Geçen yılın Aralık ayı başında Çin’in Wuhan Eyaleti’nde ortaya çıkan, Korona Virüsü (Covid-19) olarak adlandırılan virüs, çok geçmeden küresel çapta, çok yönlü bir tehdide dönüştü. İlk başlarda virüsün mahiyeti ve yayılma hızıyla ilgili bilgiler yetersiz olduğundan Batı dünyası sorunu fazla önemsemedi. İlaç ve aşı gibi tedavi imkânlarının, solunum cihazı ve maske gibi malzemelerin eksikliğinin ne boyutta olduğunun, ancak salgınla yüz yüze gelince farkına varıldı; ama artık çok geçti. Dünyanın en güçlü ekonomileri çaresiz kaldı.
Bütün ülkeler bilimsel ve teknolojik kapasitelerine, bütçe imkânlarına göre seferber olmuş; bu noksanlıkları telafiye çalışıyor. Muhtemelen önümüzdeki altı ay içerisinde, belki de birkaç ülkede birden etkili ilaç ve aşı haberleri alabiliriz. Fakat bu zamana kadar geometrik dizi hâlinde yayılan Korona Virüsü, bir taraftan bir milyondan fazla can kaybına diğer taraftan küresel çapta sosyo-ekonomik tahribata yol açacak, mevcut dünya düzeni ve dengeler temellerinden sarsılacak, siyasi tablo ve uluslararası ilişkilerde yeni bir dönem başlayacaktır.
Başta ABD olmak üzere Batılı ülkelerin pek çoğu, sorunu zamanında görmemiş olmanın bedelini çok ağır ödüyor. Özellikle son elli yıldır kârlılığı, ekonomik kazanımı, zenginleşmeyi esas alan neo-liberal kapitalist sistemin cilası döküldü. Bireyi fetiş hâline getiren, bütün değerlerin üzerinde sayan, hazcı (hedonist) tüketim eğilimini sürekli kışkırtan, sosyal devleti rafa kaldıran, doğayı acımasızca talan eden bu zihniyet ve felsefe, insanlığın günümüzde yaşamakta olduğu kâbusun sebebi ve sorumlusudur.
Geleneksel kültür değerlerinin ve Konfüçyüs ilkelerinin hâlâ geçerli olduğu Uzak Doğu ülkeleri, küresel salgın (pandemi) ile mücadelede başarılı olurken Batı medeniyetinin dışındaki başka bir medeniyetin varlığını reddeden kibirli Batılı ülkelerin yaşadıkları, ders niteliğinde bir tablodur.

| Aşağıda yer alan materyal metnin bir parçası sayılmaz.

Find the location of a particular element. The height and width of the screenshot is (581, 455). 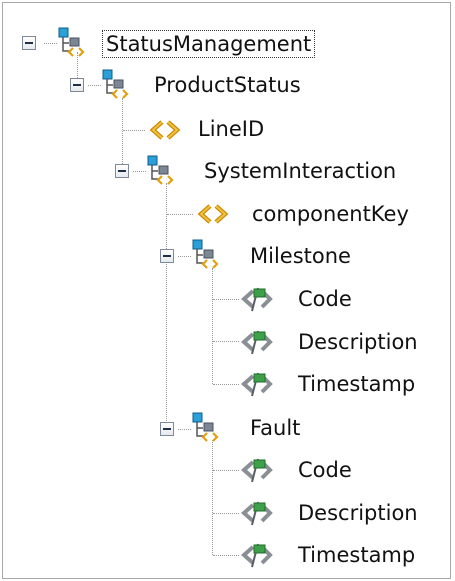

Öte taraftan, milletler çağının kapandığı, dolayısıyla milliyetçiliğin tarihin çöplüğüne atıldığı, millî devletlerin hükmünün kalmadığı yolundaki kozmopolit görüşlerin gerçeklerle bağdaşmadığı yaşanılarak anlaşılıyor. “Milletlerüstü” (süpranasyonel) diye tanımlanan, sınırları kaldırıp ortak bir Avrupa Devleti kurulduğu iddia edilen AB Projesi’nin iflas ettiğini, bu birliğin üyesi ülkelerin yöneticileri söylüyorlar. Hristiyanlık, Roma hukuku ve kadim Yunan felsefesine yani ortak değerlere sahip olduğu öne sürülen Avrupa ülkeleri, Korona Virüsü şoku karşısında farklı yapılarının ve ulusal çıkarlarının bulunduğunu, Schengen Vizesi’nin, sınırları ortadan kaldıramayacağını gördüler. Virüsle mücadelede gereken sağlık malzemelerini temin için kıyasıya kapışıyorlar, ortaklık ilişkilerini bir kenara atarak bulduklarına el koyuyorlar. İş başındaki hükûmetler, önceliklerinin kendi milletlerinin çıkarında bulunduğunun, onları korumakla görevli olduklarının bilinciyle hareket ediyorlar. Kısacası toplum hayatının sosyolojik evrilme sürecinin en ileri merhalesi olan millet olgusunun rolü ve etkisi, günümüzde de sürüyor. Bunun sonucu olarak günümüzde devletlerin uyguladığı politikalarda milliyetçi tercihler belirleyici oluyor.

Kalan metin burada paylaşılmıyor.